Indirect discrimination (for all characteristics) now occurs where a provision, criterion or practice operated by an employer is (or would be) particularly disadvantageous to people with a protected characteristic.
Protection against victimisation and harassment are extended. In particular third party harassment is outlawed. This is where a third party, such as a customer of, or supplier to, an employer harasses an employee on three occasions or more.
The Act notably strengthens the rights of the disabled. In addition to the duty on employers to make reasonable adjustments, as well as concepts of direct and indirect discrimination, there is a new offence of “discrimination arising from disability”. This additional provision can be used where a disabled person is treated unfavourably because of something arising in consequence of their disability.
Furthermore, employees are now, except in certain limited circumstances, exempt from having to reveal medical information to prospective employers. Employer attempts to prevent employees discussing how much they are paid are void too: this should make it easier for individuals to find out whether they have an equal pay claim.
Finally, tribunals and public authorities have new powers and duties. Tribunals can make recommendations about steps employers who have lost discrimination cases should take.

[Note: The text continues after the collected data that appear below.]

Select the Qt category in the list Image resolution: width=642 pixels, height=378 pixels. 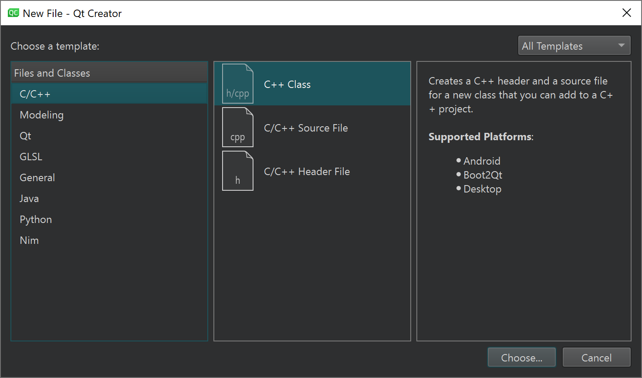25,136
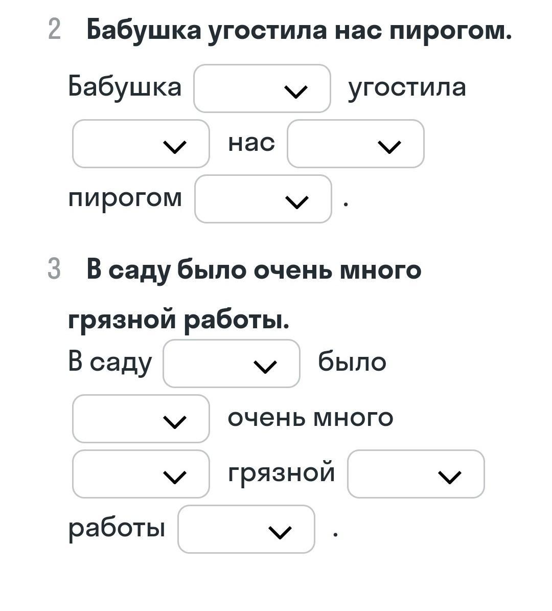Click the bold heading В саду было очень много

[x=254, y=269]
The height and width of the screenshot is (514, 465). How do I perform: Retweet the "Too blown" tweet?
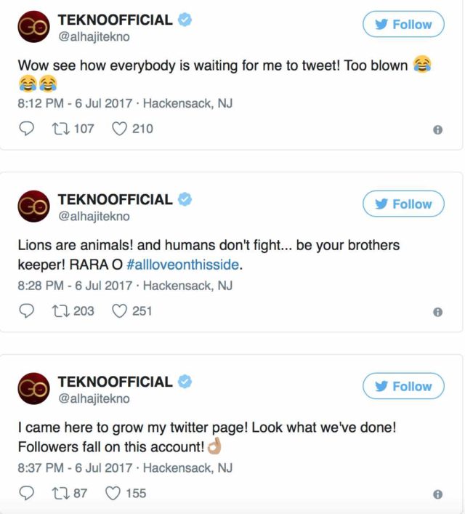coord(61,129)
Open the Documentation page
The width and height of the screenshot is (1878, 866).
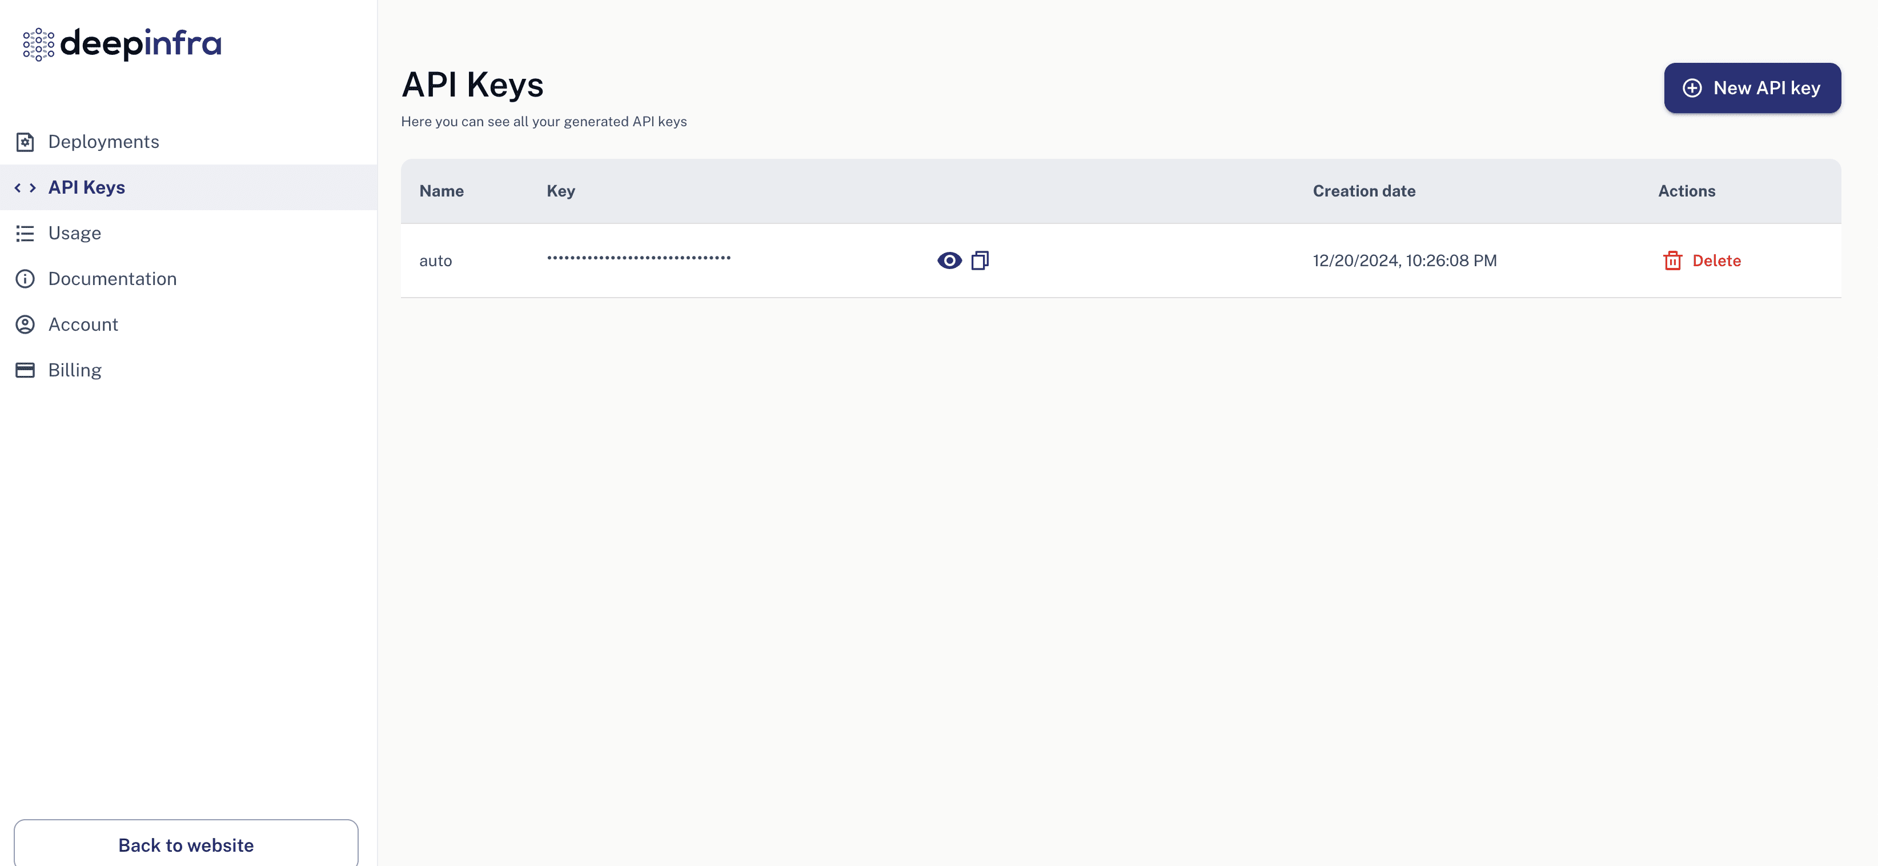click(x=112, y=278)
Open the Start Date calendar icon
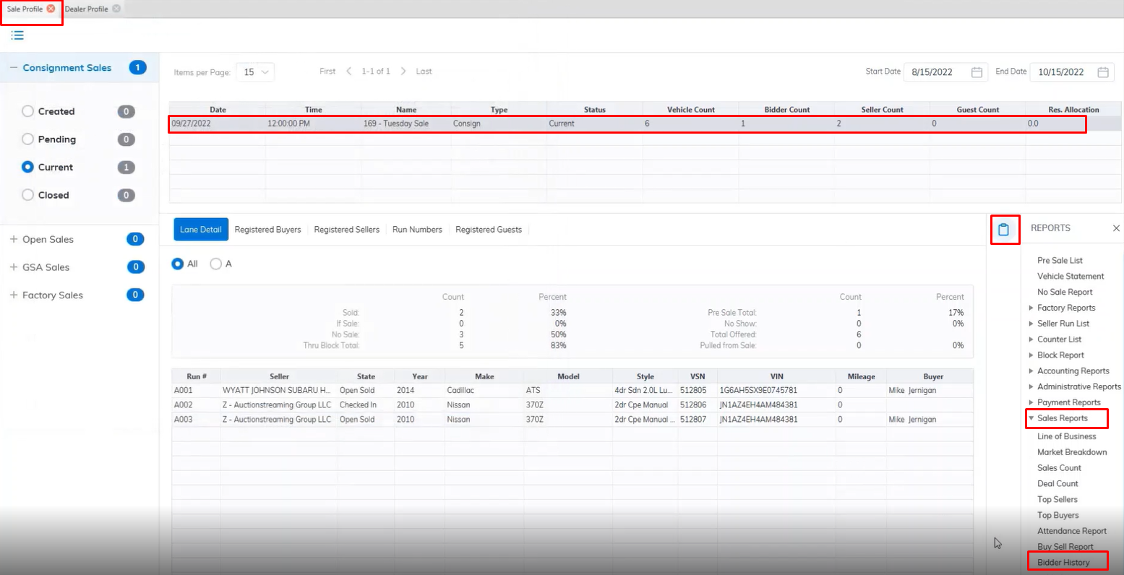1124x575 pixels. [977, 72]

In carrying out their functions, public authorities need to take into account the situation of all protected groups (except on marriage/civil partnership grounds).
Specifically, as of April 2011 it is intended that there will be a new broader public sector equality duty. Under this provision public authorities are required to have due regard to the need to eliminate discrimination, harassment, victimisation and so on, as well as advancing equality of opportunity and fostering good relations between those with and without protected characteristics. However, public authorities will not be compelled to act (as originally intended by the Labour government) with a view to reducing socio-economic inequalities.
Unfortunately, other provisions, on equal pay reporting in the private sector, dual discrimination and enhanced positive action, are indefinitely suspended.
As this booklet will explain, discrimination law is complex, making it very important that workplace representatives and union activists are fully aware of the implications of the law. They also need to know what steps should be taken to ensure that their members benefit fully from the legal rights they now have.
This booklet deals with discrimination in employment and does not deal with equal pay law as the structure of that legislation differs from the rest of discrimination law. Nor does it cover discrimination (victimisation) on the grounds of trade union membership, which is explained in LRD’s annual guide, Law at work.